--- begin Selected extract ---

After a devastating earthquake struck Portage, Alaska in 1964, Diamond Jim’s Liquor Store relocated to a spot along the Seward Highway. The land chosen for the new location had passed into the Bureau of Land Management’s control in 1917, at which time the law required 50 feet of open space on either side of the road. When Diamond Jim’s sign went up, it toed the line, but a new law in 1954 expanded the right of way to 150 feet from the centerline. This put Diamond Jim’s out of compliance, but Alaskan Governor Egan promised owner Mary Lou Redmond that the sign could stay. 

The sign flew under the radar for years, but in 2004, federal funding for highway improvements began to flow into Alaska and the government took notice. Not only was the sign in violation of federal highway requirements, it also ran afoul of a 1998 voter-approved initiative to remove all commercial advertisements from the sides of highways.  

In 2006, the Alaskan Department of Transportation (DOT) received a letter from the Federal Highway Administration informing them that the right of way along the Seward Highway was not clear of encroachments and that the offending business signs had to be moved. Thirty businesses worked with the DOT and eventually moved their signs (some within hours of the deadline), but Diamond Jim’s held out. The federal government gave the state a choice: move the sign, or reimburse the 20 million dollars spent on highways so far. Redmond refused and is quoted as saying “I’ll chain myself to the sign if I have to.”

--- end Selected extract ---
--- begin Data ---

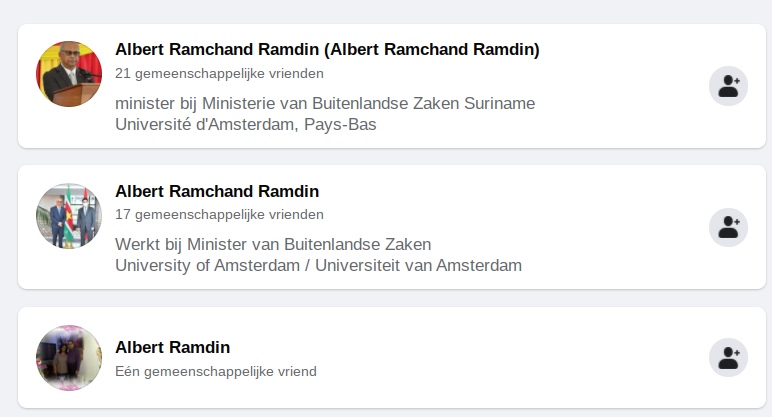Screen dimensions: 772x417
Task: Send friend request to Albert Ramdin
Action: click(728, 357)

--- end Data ---

The exercise ->
Reproduce the entire account of the Diamond Jim's Liquor Store sign word for word. The data that comes after the Diamond Jim's sign account is not needed for what follows.

Expected answer ->
After a devastating earthquake struck Portage, Alaska in 1964, Diamond Jim’s Liquor Store relocated to a spot along the Seward Highway. The land chosen for the new location had passed into the Bureau of Land Management’s control in 1917, at which time the law required 50 feet of open space on either side of the road. When Diamond Jim’s sign went up, it toed the line, but a new law in 1954 expanded the right of way to 150 feet from the centerline. This put Diamond Jim’s out of compliance, but Alaskan Governor Egan promised owner Mary Lou Redmond that the sign could stay. 

The sign flew under the radar for years, but in 2004, federal funding for highway improvements began to flow into Alaska and the government took notice. Not only was the sign in violation of federal highway requirements, it also ran afoul of a 1998 voter-approved initiative to remove all commercial advertisements from the sides of highways.  

In 2006, the Alaskan Department of Transportation (DOT) received a letter from the Federal Highway Administration informing them that the right of way along the Seward Highway was not clear of encroachments and that the offending business signs had to be moved. Thirty businesses worked with the DOT and eventually moved their signs (some within hours of the deadline), but Diamond Jim’s held out. The federal government gave the state a choice: move the sign, or reimburse the 20 million dollars spent on highways so far. Redmond refused and is quoted as saying “I’ll chain myself to the sign if I have to.”